Source data:
___

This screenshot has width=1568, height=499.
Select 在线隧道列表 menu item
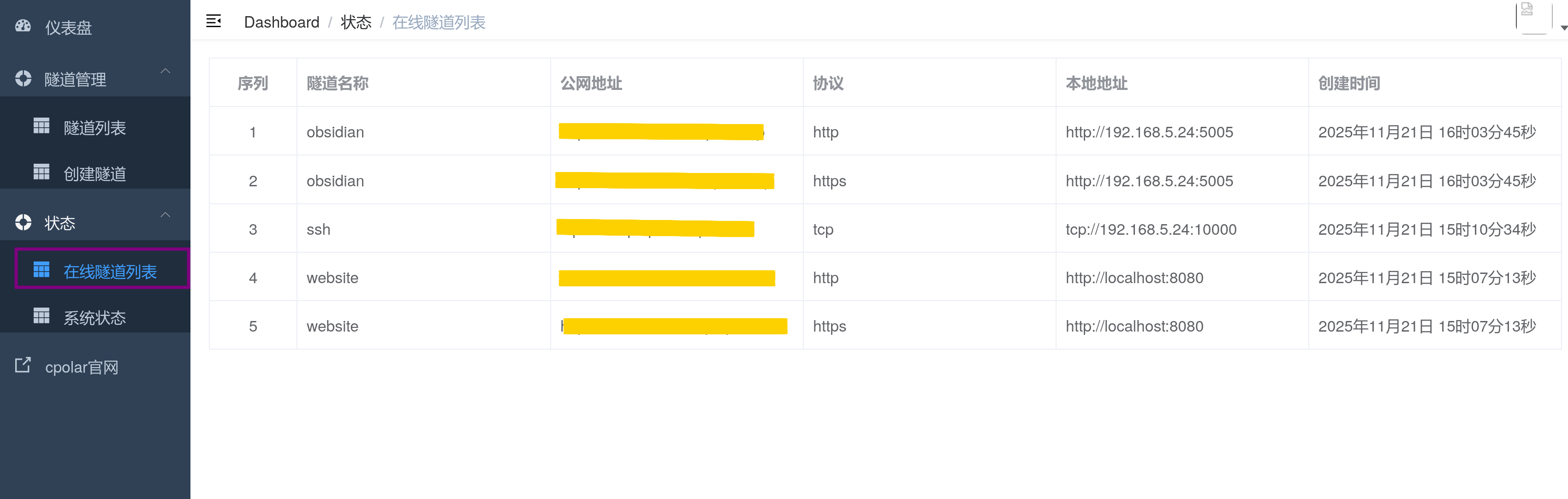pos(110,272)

___

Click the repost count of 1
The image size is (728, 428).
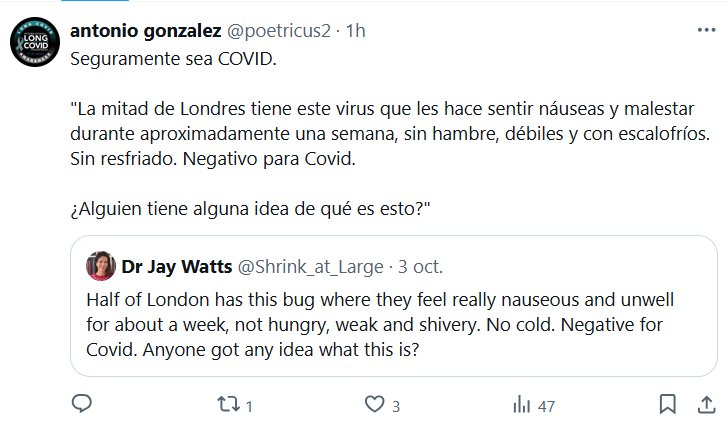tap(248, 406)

___

Give the records between the lines holding "This screenshot has width=1568, height=499." and "pos(110,272)", inclusive, as a JSON list of strings with one string per line and blank lines skipped. Leave the pictures out.

Solution for this exercise:
[
  "This screenshot has width=1568, height=499.",
  "Select 在线隧道列表 menu item",
  "pos(110,272)"
]